From the author of the Inspector John Carlyle novels comes this new series set in 90s Germany where we are introduced to veteran detective Max Drescher who lives and works very much by his own rules. Max and his partner Michael are put on the case of a cruel family slaying with no clear motive.
With his own problems to deal with and his days as a police detective numbered, Max wants the case resolved as quick and cleanly as possible. But as the body count rises, Max is faced with a dangerous mix of mafia operations, gang activity and office politics meaning his last assignment may not be wrapped up in quite the way he planned.
I loved the premise of the story from the start. The Berlin wall has recently come down and the city is still adjusting. It’s a turbulent time which certainly doesn’t make things easy for Max and his colleagues. Between the crime scenes, criminal dens and other locations across the city, you really get a sense of the place which immerses you in the story.

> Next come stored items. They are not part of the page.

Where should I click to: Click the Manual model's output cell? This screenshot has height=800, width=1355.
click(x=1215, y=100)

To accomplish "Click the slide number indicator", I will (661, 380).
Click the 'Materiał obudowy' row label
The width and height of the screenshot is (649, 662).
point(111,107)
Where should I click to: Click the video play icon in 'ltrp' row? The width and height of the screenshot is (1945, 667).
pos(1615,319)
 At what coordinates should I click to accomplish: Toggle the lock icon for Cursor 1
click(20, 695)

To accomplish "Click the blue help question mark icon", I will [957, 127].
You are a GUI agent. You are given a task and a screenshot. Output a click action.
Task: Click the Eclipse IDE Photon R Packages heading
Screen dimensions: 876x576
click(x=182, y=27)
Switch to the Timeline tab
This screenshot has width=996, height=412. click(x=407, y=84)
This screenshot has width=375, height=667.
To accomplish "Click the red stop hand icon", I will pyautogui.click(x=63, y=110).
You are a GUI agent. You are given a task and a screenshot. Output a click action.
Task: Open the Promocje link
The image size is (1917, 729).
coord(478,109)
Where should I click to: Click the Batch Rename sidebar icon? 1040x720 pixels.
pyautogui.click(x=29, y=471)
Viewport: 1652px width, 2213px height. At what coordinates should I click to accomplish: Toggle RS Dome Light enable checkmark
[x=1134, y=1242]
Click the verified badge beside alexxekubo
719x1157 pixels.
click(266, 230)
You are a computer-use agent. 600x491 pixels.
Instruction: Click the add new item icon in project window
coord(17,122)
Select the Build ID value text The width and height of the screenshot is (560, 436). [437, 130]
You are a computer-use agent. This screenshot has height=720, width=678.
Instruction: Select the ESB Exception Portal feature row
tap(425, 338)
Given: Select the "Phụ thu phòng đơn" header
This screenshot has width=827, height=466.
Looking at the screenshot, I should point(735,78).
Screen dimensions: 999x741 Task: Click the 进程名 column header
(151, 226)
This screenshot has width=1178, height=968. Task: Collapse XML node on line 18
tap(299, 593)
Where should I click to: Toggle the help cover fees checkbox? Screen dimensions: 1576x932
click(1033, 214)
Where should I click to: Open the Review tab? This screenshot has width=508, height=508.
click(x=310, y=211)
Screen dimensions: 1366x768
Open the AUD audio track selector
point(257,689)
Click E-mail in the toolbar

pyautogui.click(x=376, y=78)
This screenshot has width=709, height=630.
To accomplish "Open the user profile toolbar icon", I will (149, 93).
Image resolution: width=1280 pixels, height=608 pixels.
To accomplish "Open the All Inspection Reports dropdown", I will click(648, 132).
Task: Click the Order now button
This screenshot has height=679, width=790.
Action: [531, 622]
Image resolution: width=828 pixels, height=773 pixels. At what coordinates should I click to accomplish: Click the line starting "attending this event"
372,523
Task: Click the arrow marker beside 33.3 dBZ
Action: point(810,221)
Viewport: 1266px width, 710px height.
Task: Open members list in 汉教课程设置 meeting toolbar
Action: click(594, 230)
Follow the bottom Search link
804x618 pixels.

Max is a brilliant lead character. He’s going through something of a rough patch and doesn’t care what people think of him, but he’s still human and with a great sense of humour so very much likeable, even when he’s not playing fair. He has a great partnership with fellow detective Michael, who balances him out. As well as a big cast of good, bad and ugly characters, there are even a few hard-hitting females sprinkled in the story which I liked.
There’s a lot for Max and Michael to deal with and they are under time constraints too factoring in Max's looming dismissal and mounting pressure from the higher-ups in the police department for a clean resolution. The brutal nature of the crimes adds to the urgency of the case and the drama of the story. I really enjoyed the level of violence and gore that made the storyline even more punchy.
The story explores some strong themes aside from the criminal aspect which was interesting to read and even with his future somewhat unclear, I can tell there is so much more for dear Max Drescher to give to hungry crime fiction readers. An excellent start to a promising series, A Slow Death is pacy and exciting with a lead character you can’t help but like and a story you won’t want to end.